### AUFGABEN
- a) Beantworte anhand des Textauszugs über Mesale Tolu diese Fragen und kennzeichne die Antworten genauso:
(i) Bei welcher Zeitung hat Tolu ihr Volontariat gemacht?
(ii) Worauf hatte die Staatsanwaltschaft in der Endphase des Istanbuler Verfahrens plädiert?
(iii) Welcher Partei gehört der Bundestagsabgeordnete Max Lucks an?
- b) Liefere die Fortsetzung des Textauszugs über den Prozess gegen Mesale Tolu, anschließend an seinen letzten Satz.
++++ TEXTAUSZUG ++++
Mesale Tolu besitzt ausschließlich die deutsche Staatsbürgerschaft

Tolu absolvierte ein Volontariat bei der „Schwäbischen Zeitung“, bei der sie heute noch arbeitet. Sie ist Tochter türkischer Einwanderer und besitzt ausschließlich die deutsche Staatsbürgerschaft.

Weil auch die Staatsanwaltschaft in der Endphase des Istanbuler Verfahrens auf Freispruch plädiert hatte, war das Urteil vom Montag keine Überraschung. Tolu kritisierte die Richter und Staatsanwälte in Istanbul. „In einem Rechtsstaat wäre es zu solch einem Prozess gar nicht erst gekommen“, schrieb sie auf Twitter. „Das Urteil kann die Repressionen und die Zeit in Haft nicht wiedergutmachen.“

In der Türkei werden offenbar mehr als 100 Deutsche festgehalten

Auch Christian Mihr, Geschäftsführer der Journalistenorganisation Reporter ohne Grenzen in Deutschland, kommentierte nach der Teilnahme an der Urteilsverkündung in Istanbul, der Freispruch ändere nichts daran, dass der Prozess „ein Willkürverfahren und ein Beweis für die Nicht-Rechtsstaatlichkeit der Türkei“ gewesen sei. Der Deutsche Journalistenverband (DJV) zeigte sich erleichtert und erklärte, er stehe weiterhin in Solidarität mit allen inhaftierten und verfolgten Journalisten in der Türkei. Der Grünen-Bundestagsabgeordnete Max Lucks, der ebenfalls nach Istanbul gereist war, nannte den Prozess ein „erschreckendes Zeugnis über den Zustand der Justiz und der Pressefreiheit in der Türkei“.
++++ DATEN ++++
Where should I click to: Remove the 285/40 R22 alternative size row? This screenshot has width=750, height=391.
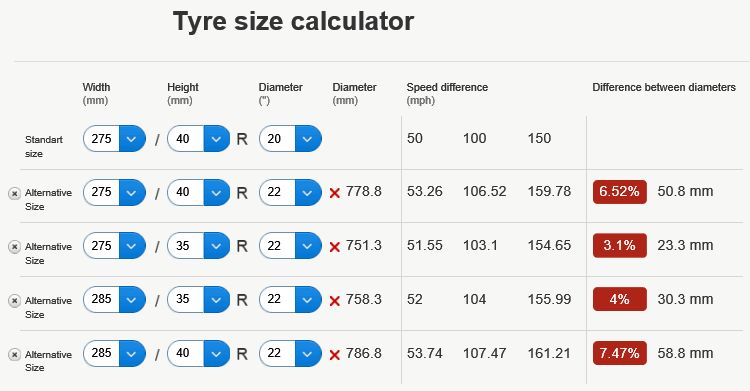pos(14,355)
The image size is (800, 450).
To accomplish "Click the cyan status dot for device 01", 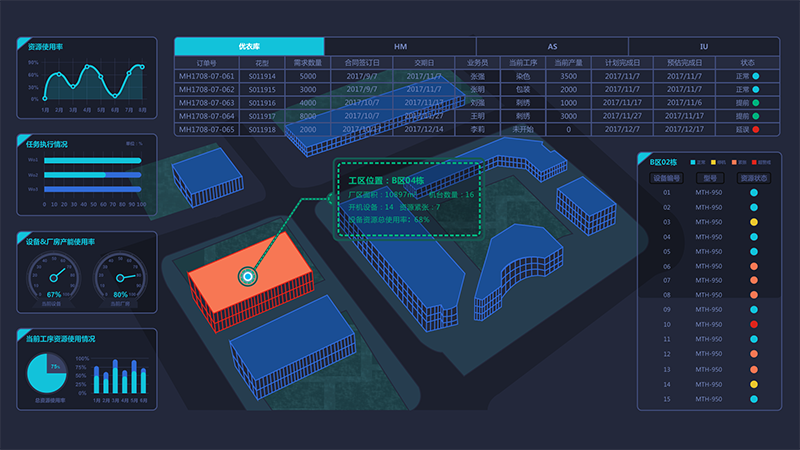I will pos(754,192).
++++
### ANTWORTEN
- a)
(i) Bei der „Schwäbischen Zeitung“.
(ii) Auf Freispruch.
(iii) Den Grünen.

- b)
Der SPD-Menschenrechtspolitiker Frank Schwabe sagte unserer Zeitung, die Vorwürfe gegen Tolu seien „von vornherein absurd und inszeniert“ gewesen. „Immerhin scheint die türkische Regierung wieder mehr verstehen zu wollen, wie wichtig es der deutschen Seite ist, dass Deutsche aus der Haft freikommen“, fügte er hinzu. „Aber es bleibt ein makabres Spiel, weil immer wieder neue Personen in Haft kommen. Das muss endlich aufhören.“ Laut einer Mitteilung der Bundesregierung aus dem vergangenen Jahr werden rund 120 Deutsche in der Türkei festgehalten.